Secara etimonologi kata prostitusi berasal dari bahasa latin yaitu “ pro-stituere” artinya membiarkan diri berbuat zina, melakukan persundalan, pencabulan, dan pergendakan. Sedangkan kata ‘ prostitute’ merujuk pada kata keterangan yang berarti WTS atau sundal dikenal pula dengan istilah Wanita Tuna Susila (WTS). Merujuk pada Kamus Besar Bahasa Indonesia (KBBI) WTS adalah orang celaka atau perihal menjual diri (persundalan) atau orang sundal. Prostitusi juga dapat diartikan sebagai suatu pekerjaan yang bersifat menyerahkan diri atau menjual jasa kepada umum untuk melakukan perbuatan-perbuatan seksual dengan mendapatkan imbalan sesuai dengan apa yang diperjanjikan sebelumnya. Seseorang yang menjual jasa seksual disebut WTS, yang kini kerap disebut dengan istilah Pekerja Seks Komersial (PSK).

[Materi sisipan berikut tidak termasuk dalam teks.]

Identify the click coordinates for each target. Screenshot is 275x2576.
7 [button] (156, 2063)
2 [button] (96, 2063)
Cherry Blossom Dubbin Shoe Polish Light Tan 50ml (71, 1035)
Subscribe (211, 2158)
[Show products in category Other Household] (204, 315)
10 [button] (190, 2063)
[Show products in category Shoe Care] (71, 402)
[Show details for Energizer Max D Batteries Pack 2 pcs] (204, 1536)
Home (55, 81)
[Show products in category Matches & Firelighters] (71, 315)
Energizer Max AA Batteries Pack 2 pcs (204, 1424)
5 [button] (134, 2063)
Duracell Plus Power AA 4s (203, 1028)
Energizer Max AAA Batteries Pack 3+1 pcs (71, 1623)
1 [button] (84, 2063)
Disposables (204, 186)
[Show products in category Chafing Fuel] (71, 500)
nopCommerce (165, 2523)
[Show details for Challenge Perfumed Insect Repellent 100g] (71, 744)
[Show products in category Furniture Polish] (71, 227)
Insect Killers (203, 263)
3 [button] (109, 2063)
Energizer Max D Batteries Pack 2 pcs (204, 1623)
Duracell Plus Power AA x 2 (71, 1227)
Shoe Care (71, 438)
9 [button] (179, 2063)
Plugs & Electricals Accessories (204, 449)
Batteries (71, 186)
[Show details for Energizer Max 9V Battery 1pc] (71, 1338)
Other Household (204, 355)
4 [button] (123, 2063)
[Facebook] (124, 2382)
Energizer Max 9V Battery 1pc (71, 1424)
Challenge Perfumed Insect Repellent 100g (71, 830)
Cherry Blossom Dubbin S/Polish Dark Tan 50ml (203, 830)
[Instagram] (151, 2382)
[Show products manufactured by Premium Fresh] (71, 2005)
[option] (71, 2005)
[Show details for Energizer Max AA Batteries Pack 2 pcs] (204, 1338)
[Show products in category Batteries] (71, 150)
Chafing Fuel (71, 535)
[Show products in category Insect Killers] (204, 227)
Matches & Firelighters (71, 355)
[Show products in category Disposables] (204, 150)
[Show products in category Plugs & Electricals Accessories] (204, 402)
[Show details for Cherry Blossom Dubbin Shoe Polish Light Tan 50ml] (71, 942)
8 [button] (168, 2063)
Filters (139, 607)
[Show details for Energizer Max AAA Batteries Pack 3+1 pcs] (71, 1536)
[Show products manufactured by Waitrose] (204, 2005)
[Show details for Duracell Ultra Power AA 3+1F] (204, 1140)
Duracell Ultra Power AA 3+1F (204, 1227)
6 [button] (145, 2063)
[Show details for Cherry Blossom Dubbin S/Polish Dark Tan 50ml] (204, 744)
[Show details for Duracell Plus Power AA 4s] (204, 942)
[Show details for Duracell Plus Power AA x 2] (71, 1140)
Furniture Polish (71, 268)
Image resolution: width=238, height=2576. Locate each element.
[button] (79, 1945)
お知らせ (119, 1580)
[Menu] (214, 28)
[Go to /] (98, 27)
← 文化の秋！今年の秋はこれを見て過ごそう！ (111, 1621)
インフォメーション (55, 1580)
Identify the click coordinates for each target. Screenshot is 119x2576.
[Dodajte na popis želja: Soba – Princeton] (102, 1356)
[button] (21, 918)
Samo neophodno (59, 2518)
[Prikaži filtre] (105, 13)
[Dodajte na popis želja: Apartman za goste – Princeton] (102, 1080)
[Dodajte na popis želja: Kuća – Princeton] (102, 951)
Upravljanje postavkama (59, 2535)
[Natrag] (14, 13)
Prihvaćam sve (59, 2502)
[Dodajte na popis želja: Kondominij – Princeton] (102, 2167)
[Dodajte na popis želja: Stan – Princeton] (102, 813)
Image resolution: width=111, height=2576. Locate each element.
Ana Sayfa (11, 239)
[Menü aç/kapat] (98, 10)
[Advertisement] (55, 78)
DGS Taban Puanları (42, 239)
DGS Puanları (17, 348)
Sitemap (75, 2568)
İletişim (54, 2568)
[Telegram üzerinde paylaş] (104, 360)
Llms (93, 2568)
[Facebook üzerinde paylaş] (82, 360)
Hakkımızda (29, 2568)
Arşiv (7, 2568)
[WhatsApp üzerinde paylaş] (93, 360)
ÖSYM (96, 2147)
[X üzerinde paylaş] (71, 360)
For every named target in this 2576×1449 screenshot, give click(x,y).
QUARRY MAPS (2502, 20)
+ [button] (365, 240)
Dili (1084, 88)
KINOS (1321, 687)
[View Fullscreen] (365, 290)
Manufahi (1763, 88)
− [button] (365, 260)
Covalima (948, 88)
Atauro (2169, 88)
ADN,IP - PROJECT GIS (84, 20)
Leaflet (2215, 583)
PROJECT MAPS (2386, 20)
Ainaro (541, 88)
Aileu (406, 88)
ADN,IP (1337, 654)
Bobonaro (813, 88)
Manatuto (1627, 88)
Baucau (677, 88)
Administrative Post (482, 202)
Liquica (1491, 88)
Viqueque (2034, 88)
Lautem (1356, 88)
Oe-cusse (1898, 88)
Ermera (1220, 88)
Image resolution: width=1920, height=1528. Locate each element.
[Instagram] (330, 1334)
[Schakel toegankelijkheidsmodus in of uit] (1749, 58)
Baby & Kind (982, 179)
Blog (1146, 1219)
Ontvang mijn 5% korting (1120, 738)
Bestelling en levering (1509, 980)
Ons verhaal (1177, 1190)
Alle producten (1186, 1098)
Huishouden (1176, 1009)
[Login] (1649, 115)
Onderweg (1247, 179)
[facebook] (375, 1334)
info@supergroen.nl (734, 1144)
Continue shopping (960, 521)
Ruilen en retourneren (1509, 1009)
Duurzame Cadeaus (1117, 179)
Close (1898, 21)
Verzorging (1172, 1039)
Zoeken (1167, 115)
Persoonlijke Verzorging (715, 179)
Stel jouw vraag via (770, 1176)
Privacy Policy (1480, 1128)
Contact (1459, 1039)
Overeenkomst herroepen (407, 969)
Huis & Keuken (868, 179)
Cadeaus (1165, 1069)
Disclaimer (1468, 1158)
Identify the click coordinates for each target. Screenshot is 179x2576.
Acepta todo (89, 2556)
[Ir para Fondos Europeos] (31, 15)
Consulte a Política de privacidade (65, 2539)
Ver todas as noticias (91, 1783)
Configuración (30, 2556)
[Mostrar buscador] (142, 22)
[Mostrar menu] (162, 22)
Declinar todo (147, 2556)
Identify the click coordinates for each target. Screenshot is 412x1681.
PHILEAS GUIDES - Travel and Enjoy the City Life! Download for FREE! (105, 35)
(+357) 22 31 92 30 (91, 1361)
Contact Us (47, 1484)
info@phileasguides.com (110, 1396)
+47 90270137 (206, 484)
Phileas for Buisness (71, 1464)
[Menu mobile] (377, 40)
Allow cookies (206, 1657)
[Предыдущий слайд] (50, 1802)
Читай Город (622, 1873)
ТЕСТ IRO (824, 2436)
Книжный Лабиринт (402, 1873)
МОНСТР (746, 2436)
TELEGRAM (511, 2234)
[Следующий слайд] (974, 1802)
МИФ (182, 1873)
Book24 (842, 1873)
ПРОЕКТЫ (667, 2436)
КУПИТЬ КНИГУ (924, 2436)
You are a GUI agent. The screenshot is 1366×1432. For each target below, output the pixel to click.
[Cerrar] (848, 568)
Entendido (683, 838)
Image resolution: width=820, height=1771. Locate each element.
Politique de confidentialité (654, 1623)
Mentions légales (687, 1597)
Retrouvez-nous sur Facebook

Prostitusi (pelacuran) secara umum adalah praktik hubungan seksual sesaat, yang kurang lebih dilakukan dengan siapa saja, untuk imbalan berupa uang. Tiga unsur utama dalam praktik pelacuran adalah: pembayaran, promiskuitas dan ketidakacuhan emosional. Para wanita yang melakukan pelacuran sekarang ini dikenal dengan istilah PSK (Pekerja Seks Komersial ) yang diartikan sebagai wanita yang melakukan hubungan seksual dengan lawan jenisnya secara berulang- ulang, diluar perkawinan yang sah dan mendapatkan uang, materi atau jasa.

Beberapa definisi prostitusi menurut para ahli:

  • Koentjoro: “yang menjelaskan bahwa Pekerja Seks Komersial merupakan bagian dari kegiatan seks di luar nikah yang ditandai oleh kepuasan dari bermacam-macam orang yang melibatkan beberapa pria dilakukan demi uang dan dijadikan sebagai sumber pendapatan.”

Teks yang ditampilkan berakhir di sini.